▶ [Exercise instructions]:
Which lines below contain "computer"? Pull them out.

▶ [Dataset content]:

◆ ◆ ◆ ◆

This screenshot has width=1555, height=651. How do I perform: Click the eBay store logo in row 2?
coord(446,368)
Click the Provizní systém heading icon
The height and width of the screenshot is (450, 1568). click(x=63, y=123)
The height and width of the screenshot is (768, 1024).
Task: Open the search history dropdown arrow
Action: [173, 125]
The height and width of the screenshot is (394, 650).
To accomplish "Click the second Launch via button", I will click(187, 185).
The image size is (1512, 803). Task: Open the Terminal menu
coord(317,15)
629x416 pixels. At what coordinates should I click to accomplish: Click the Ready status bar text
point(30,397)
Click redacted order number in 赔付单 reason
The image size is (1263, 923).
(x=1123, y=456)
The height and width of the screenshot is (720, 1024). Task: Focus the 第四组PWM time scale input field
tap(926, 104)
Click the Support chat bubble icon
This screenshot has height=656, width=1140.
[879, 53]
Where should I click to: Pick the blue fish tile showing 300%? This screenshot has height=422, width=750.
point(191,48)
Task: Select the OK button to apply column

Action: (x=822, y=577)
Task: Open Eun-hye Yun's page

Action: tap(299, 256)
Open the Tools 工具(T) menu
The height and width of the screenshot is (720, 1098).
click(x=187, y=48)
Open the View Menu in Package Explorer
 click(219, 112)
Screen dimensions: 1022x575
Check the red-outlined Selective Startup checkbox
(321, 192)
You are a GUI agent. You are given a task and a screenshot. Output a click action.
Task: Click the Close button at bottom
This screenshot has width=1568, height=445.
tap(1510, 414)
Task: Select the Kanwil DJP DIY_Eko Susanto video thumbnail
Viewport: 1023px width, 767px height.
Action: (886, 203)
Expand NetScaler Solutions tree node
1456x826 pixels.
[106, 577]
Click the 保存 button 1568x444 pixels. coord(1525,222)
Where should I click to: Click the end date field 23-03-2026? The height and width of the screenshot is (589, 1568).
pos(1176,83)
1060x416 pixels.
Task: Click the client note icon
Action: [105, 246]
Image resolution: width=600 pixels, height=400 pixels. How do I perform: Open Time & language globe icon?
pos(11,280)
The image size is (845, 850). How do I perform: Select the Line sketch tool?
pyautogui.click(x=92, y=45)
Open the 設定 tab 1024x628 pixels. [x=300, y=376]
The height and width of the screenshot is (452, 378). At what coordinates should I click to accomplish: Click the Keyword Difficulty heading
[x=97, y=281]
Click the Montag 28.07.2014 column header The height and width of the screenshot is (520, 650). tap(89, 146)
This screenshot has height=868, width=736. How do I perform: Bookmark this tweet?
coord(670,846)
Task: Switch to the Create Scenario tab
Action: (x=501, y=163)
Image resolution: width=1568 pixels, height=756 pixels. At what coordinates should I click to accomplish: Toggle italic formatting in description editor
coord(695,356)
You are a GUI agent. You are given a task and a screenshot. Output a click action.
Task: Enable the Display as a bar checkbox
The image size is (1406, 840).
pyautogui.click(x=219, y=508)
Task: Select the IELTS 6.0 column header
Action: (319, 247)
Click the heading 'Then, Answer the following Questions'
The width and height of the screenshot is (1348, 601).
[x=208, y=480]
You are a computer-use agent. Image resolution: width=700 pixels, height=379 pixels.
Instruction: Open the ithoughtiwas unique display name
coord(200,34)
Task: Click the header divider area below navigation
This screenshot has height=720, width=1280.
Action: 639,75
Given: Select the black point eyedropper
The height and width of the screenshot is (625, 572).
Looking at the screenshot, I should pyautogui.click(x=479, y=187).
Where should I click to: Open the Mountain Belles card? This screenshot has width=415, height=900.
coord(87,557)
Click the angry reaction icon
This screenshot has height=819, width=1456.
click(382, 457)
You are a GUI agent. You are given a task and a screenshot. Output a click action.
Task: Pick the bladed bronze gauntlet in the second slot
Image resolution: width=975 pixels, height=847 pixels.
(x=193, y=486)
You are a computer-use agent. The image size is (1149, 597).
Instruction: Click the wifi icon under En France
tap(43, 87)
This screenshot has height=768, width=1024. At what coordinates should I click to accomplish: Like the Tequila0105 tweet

◆ ◆ ◆ ◆

▶ [Written response]:
You are a computer-use agent. Image resolution: width=700 pixels, height=379 pixels.
You are a computer-use agent. The image size is (1149, 597).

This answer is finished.